平孝酒造の「日高見」
石巻市の平孝酒造が生んだヒット商品「日高見」は、激しい価格競争で経営が圧迫されていた中小メーカーの生き残りをかけて、全国にアピールできる銘柄としておよそ20年前に誕生しました。銘柄名はその昔、東方にあるとされた豊な国「日高見国」の伝説にあやかって命名されたということです。その名も「日高見 純米」と「日高見 純米吟醸」です。
酒造りは「透明感のある、きれいな酒」にあるとして、原料(米)処理に最も重点をおきながらも、軽やかな口あたりと華やかな香りが印象的な酒に仕上げている。それが、女性や若者、そして幅広い世代に好まれている秘密でもあるようです。真面目な酒造りをめざしつつ、ユーモラスなアイデァを次々に形にしていく。
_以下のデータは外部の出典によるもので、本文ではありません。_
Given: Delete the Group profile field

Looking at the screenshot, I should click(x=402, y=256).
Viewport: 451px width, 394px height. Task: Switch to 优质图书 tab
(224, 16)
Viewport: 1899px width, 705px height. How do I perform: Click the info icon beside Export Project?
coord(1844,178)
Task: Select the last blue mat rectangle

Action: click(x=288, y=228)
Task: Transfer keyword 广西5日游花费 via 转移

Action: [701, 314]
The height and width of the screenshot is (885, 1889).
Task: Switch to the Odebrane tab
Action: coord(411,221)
自分が蔵に戻った当時は、日本酒の価格破壊時代で、蔵では「新関」(普通酒)という銘柄を造っていたころで、よい酒を造ってみても売れなかった。地酒はその土地の個性がないと生きていけない。石巻は魚のおいしいまちです。だからこそ、魚でやるなら「日高見」だ!といってもらえる酒を造ろうと思った。当時をそう振り返るのは、2001年に平孝酒造5代目社長に就任した平井孝浩氏です。